CompTIA Market Intelligence Vice President Tim Herbert says as big data evolves, businesses of all sizes will explore how to best leverage it.
Nearly eight in ten executives say they need better real-time analytics and improvement in converting data into actionable intelligence, according to a new report from IT industry association CompTIA. The news comes at a time when managing and leveraging big data has grown more complex, and it showcases an opportunity for analytics-minded managed services providers (MSPs) to fill the gap.
The report is CompTIA's second annual Big Data Insights and Opportunities study. This year's results also showed that six in ten respondents said they need to boost employee skill levels on the technical or business side of data management and analysis. Additionally, 66 percent of firms plan to invest in training for current employees, while 43 percent have an intent to hire new workers within a data-specific expertise.
CompTIA Market Intelligence Vice President Tim Herbert said in a prepared statement that as big data evolves, businesses of all sizes will analyze ways to leverage the most out of their data.
"As executives across the organization drive data initiatives, new roles may emerge that incorporate elements of IT, business analyst, researcher and behavioral economist," Herbert said.
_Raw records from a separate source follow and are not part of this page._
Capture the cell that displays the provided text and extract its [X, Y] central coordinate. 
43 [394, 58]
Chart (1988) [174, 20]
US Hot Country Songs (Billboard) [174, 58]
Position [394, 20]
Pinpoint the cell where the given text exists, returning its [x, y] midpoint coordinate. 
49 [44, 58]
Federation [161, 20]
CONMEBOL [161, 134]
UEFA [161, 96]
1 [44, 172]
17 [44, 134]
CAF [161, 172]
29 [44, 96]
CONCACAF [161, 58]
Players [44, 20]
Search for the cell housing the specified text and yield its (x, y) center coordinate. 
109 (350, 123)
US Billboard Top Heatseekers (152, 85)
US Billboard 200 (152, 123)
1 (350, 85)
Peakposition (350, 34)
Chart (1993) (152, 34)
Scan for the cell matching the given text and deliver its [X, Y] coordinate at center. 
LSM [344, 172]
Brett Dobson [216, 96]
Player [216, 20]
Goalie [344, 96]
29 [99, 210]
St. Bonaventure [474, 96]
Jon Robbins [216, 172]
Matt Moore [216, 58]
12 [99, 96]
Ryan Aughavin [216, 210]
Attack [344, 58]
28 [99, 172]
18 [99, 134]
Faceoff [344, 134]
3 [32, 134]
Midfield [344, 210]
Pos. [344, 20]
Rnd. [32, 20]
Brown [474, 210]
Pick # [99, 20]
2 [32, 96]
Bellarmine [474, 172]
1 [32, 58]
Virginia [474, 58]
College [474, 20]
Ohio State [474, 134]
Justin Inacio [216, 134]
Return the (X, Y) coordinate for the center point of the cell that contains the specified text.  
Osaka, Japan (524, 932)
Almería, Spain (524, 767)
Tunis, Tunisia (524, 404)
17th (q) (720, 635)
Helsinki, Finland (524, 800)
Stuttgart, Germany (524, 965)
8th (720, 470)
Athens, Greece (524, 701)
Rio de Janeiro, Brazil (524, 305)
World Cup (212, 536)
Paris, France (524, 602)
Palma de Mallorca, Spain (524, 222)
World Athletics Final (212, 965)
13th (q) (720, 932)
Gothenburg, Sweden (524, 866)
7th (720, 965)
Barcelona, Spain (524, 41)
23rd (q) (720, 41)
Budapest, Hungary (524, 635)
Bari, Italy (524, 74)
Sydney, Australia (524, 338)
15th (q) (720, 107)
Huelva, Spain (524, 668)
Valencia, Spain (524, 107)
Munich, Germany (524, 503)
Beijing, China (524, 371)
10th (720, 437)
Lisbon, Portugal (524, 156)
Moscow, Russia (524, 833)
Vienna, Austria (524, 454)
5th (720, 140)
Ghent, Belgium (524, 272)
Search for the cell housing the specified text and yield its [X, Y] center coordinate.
The report also noted that nearly one in three channel partners are already providing big data application deployment or integration services, and, over the next 12 months, an additional 14 percent expect to offer big data consulting or advisory services.
How can MSPs take advantage of this expanding opportunity? The IT research firm said top strategies include investing in technical training; investigating partner programs and/or aligning with big data vendors; hiring staff with big data expertise; and looking for partnership opportunities.
To sum the report up with a simple sentence: If you're not offering big data-related services, you may be falling behind the rest of the pack -- but you probably still have time to catch up..
The research for the report was conducted in two parts. End user data was collected via an online survey in June 2013 among 500 U.S. business and IT executives responsible for technical or strategic decisions affecting data at their companies. Channel data was collected via an online survey in April 2013 of 500 executives at U.S. IT firms, with most having some level of involvement in the IT channel.